Tenofovir disoproxil fumarate-associated renal tubular dysfunction: noninvasive assessment of mitochondrial injury.

OBJECTIVE

To determine whether tenofovir disoproxil fumarate (TDF)-associated renal tubular dysfunction is associated with evidence of mitochondrial injury in urine.

DESIGN

Single-centre cross-sectional observational study of HIV-positive outpatients.

METHODS

Biochemistry was performed on paired serum and urine samples. Mitochondrial DNA (mtDNA) was studied by real-time PCR and long-range PCR on cellular fractions of urine.

RESULTS

In total, 48 study participants were enrolled of whom half were TDF treated.

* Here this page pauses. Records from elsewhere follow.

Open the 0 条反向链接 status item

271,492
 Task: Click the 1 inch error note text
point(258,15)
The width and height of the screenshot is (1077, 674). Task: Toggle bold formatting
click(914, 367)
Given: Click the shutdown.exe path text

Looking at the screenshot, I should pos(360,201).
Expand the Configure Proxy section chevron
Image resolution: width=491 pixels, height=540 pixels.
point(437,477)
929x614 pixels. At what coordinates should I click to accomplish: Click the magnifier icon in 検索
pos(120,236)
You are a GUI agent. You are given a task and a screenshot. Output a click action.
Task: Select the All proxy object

Mean age was 43 years. 58% had estimated glomerular filtration rate at least 90, with no differences between ART treatment groups. Urinary phosphate wasting was common and independently associated with TDF exposure (P = 0.02). No study participants had low molecular weight proteinuria. Cellular mtDNA content in urine was heavily influenced by the cellularity of the sample. The mtDNA 'common deletion' mutation was detectable significantly more commonly in the urine of TDF exposed study participants compared with unexposed (13/22 TDF study participants (59%), 4/21 TDF (19%), P = 0.01). Common deletion levels were not associated with age, estimated glomerular filtration rate, or urinary phosphate wasting. No mtDNA measures were associated with current or nadir CD4 lymphocyte counts, duration of disease or antiretroviral therapy, or historical exposure to nucleoside analogue reverse transcriptase inhibitors with systemic mitochondrial toxicity.

CONCLUSION

The presence of mtDNA mutations in the context of TDF exposure adds weight to the hypothesis that TDF-associated renal damage is at least in part mitochondrially mediated. The assessment of mtDNA markers in urine may be a feasible noninvasive investigation for TDF-treated patients.